PLC 86 can utilize programmed algorithms, set points, lookup table(s), and/or individual adjustments thereto to control the rotational rates of the baskets, the operation of the various gates 108, the operation of air unit 78 and the heaters to remove a desired amount of moisture from capsules 22 flowing therethrough. The use of PLC 86 simplifies operation of dryer machine 18 while advantageously providing for customized control.

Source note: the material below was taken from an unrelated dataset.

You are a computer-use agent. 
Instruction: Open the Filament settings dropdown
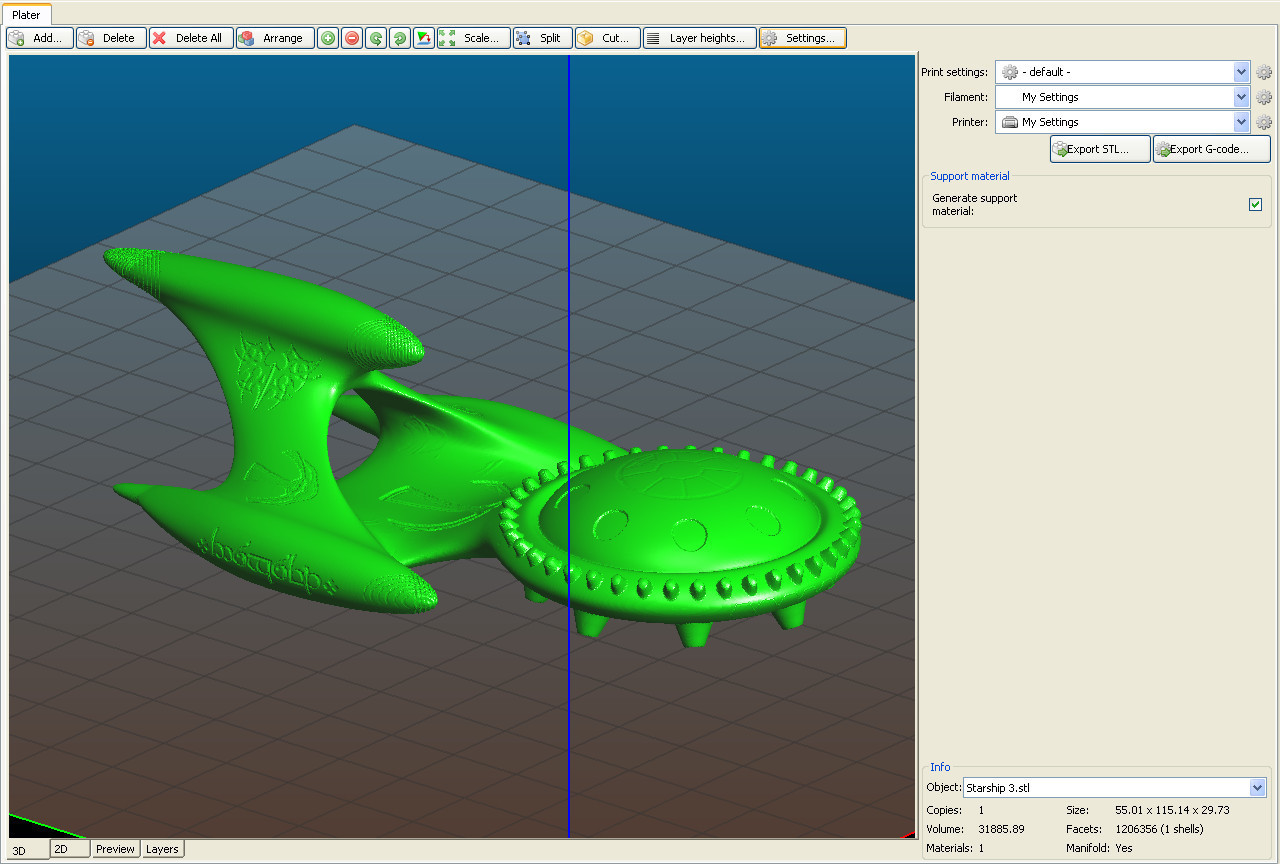[x=1240, y=96]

The dryer machine 18 made according to the principles of the present invention is predicted to provide superior drying capabilities and performance. For example, such a dryer machine is predicted to produce capsules 22 that exit the dryer machine with a moisture content in a range of about 7-80 percent in the shell (i.e., removal in the range of about 93-20 percent of the moisture from the shell) in the single process of flowing through first and second groups of baskets 66, 68. This is a significant improvement over heretofore prior art dryers which have typically been operable to remove about 18-24 percent of moisture in a single processing step. Accordingly, capsules 22 exiting dryer machine 18 may not require further processing and/or heat tunnels to remove additional moisture. Thus, the present invention can reduce the cycle time associated with drying capsules 22 and provide for a less expensive drying apparatus by avoiding the use of heating tunnels and/or additional trays and equipment to move capsules 22 through additional processing equipment. Furthermore, the drying can be done in the same or smaller size area in the manufacturing facility.

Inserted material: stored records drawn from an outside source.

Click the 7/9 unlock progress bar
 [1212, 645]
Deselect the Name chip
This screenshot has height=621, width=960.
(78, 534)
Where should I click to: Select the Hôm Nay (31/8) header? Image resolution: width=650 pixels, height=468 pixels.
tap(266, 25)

While the present invention has been shown and described by reference to specific embodiments and examples, it should be appreciated that variations and changes in capsule making system 16 and capsule dryer machine 18 can be employed without departing from the spirit and scope of the present invention. For example, heaters can be added to lower duct connectors 144 if desired. Furthermore, the number of baskets 60 in first and second groups of baskets 66, 68 can vary from the number shown. The total number of baskets in each group 66, 68 will depend upon the drying needs of the capsules 22 to be dried therein. Additionally, while dryer machine 18 is shown as having two groups of baskets 66, 68 with one disposed above the other, a 2×2 machine can be employed wherein there are two rows of baskets on a first level and two rows of baskets disposed therebelow or any number of upper and lower groups of baskets, such as a 3×2, 3×3, 1×3, 1×4, etc., as desired. Moreover, dryer machine 18 can have more than two rows, such as three, four or more rows, as desired. Additionally, the rows do not need to be stacked one on top of the other. Rather, the rows can be adjacent or offset. Furthermore, a sorter or similar device can be employed to sort the capsules into various groups, such as by size or shape, with each group being routed to a specific group of baskets for drying therein, although all of the advantages may not be realized. Moreover, PLC 86 can be a stand alone controller that operates only drying machine 18, can be a component of the controller that operates the capsule making system 16 and/or encapsulation machine 20, or can be the same controller that operates encapsulation machine 20 and/or capsule making system 16. Accordingly, the present invention is merely exemplary in nature and such variations are not to be regarded as a departure from the spirit and scope of the present invention.